Learn about web scraping Walmart with Python requests and BeautifulSoup.
A price tracker or a price monitor helps you keep track of product prices. There exist two ways to build a price monitoring tool. You can either use an e-commerce website’s APIs to get prices or create a web scraper that runs periodically.
Though convenient, APIs are limited in what they can provide based on the provider. Web scraping is more flexible but a little more challenging to build.
This tutorial shows you how to build a price tracker using Python requests and BeautifulSoup via web scraping.
How Price Tracking by Web Scraping Works
A Python price monitor that uses web scraping periodically scrapes prices from an e-commerce website and triggers an alert.
You would need a list of product URLs. The tracker would extract prices from each URL and alert via email when the price reaches the target price.
Depending on the website, the scraper may use either HTTP requests or automated browsers. This tutorial uses the first method, using HTTP requests.

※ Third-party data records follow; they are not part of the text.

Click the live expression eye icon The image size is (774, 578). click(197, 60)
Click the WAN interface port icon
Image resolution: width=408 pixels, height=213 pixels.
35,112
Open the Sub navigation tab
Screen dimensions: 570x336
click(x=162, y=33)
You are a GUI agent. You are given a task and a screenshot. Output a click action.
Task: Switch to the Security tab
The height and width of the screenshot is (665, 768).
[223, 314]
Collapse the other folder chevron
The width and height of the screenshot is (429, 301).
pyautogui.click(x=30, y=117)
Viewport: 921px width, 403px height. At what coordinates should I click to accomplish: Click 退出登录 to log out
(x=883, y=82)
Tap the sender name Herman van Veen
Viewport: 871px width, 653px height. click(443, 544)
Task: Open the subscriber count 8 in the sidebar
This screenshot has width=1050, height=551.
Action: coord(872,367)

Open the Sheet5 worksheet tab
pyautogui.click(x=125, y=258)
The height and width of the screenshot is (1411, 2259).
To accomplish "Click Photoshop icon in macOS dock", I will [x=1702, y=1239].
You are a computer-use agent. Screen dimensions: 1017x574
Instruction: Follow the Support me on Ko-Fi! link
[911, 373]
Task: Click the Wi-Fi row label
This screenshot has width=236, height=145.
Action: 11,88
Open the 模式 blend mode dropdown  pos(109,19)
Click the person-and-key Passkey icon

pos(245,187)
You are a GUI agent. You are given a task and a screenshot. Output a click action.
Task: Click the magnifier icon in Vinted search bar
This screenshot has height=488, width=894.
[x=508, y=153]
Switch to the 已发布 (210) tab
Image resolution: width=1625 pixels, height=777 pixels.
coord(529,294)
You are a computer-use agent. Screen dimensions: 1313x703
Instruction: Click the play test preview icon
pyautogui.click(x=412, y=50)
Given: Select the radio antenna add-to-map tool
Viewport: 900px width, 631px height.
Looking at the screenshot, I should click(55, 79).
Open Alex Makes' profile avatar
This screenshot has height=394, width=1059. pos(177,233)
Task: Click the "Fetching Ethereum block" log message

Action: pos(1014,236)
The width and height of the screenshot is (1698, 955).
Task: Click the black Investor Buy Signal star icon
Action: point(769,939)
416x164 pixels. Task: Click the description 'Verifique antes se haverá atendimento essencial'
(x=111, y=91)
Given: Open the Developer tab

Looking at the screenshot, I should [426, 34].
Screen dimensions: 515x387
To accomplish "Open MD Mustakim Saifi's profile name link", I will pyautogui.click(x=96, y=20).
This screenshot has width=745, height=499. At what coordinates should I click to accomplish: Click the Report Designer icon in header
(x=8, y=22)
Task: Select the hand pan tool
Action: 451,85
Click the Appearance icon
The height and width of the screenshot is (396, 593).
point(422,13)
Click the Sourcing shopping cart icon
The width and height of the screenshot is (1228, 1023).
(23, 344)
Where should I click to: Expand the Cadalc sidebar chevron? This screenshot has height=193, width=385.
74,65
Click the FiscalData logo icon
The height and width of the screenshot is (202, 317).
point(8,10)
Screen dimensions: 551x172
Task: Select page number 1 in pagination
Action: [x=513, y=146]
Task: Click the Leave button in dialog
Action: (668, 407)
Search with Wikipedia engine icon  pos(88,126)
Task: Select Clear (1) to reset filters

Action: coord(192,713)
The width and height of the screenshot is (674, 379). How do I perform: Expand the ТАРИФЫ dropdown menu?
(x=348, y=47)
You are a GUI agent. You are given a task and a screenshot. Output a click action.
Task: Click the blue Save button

How to Build a Price Tracker: The Environment
To build a Python price tracker, you require BeautifulSoup and Python requests. These are external Python libraries, which you can install using pip.
pip install bs4 requests
The tutorial uses Pandas to read CSV files. Pandas is also an external Python library that can be installed using pip.
pip install pandas
You can send alerts using the module smtplib, which is already included in the Python standard library. Therefore, you don’t need to install it.
The code also uses two other modules, sleep and re, which are included in the Python standard library. The sleep module allows you to pause the script and re allows you to use RegEx.
How to Build a Price Tracker: The Code
Import the packages necessary to run this price tracker code.
from bs4 import BeautifulSoup
from time import sleep
import requests, re
import smtplib
import pandas
Define headers that allow you to circumvent Costco’s anti-scraping measures, which block HTTP requests that do not originate from a browser.
headers = {
"accept": "text/html,application/xhtml+xml,application/xml;q=0.9,image/webp,image/apng,"
"*/*;q=0.8,application/signed-exchange;v=b3;q=0.9",
"accept-language": "en-GB;q=0.9,en-US;q=0.8,en;q=0.7",
"dpr": "1",
"sec-fetch-dest": "document",
"sec-fetch-mode": "navigate",
"sec-fetch-site": "none",
"sec-fetch-user": "?1",
"upgrade-insecure-requests": "1",
"user-agent": "Mozilla/5.0 (Windows NT 10.0; Win64; x64) "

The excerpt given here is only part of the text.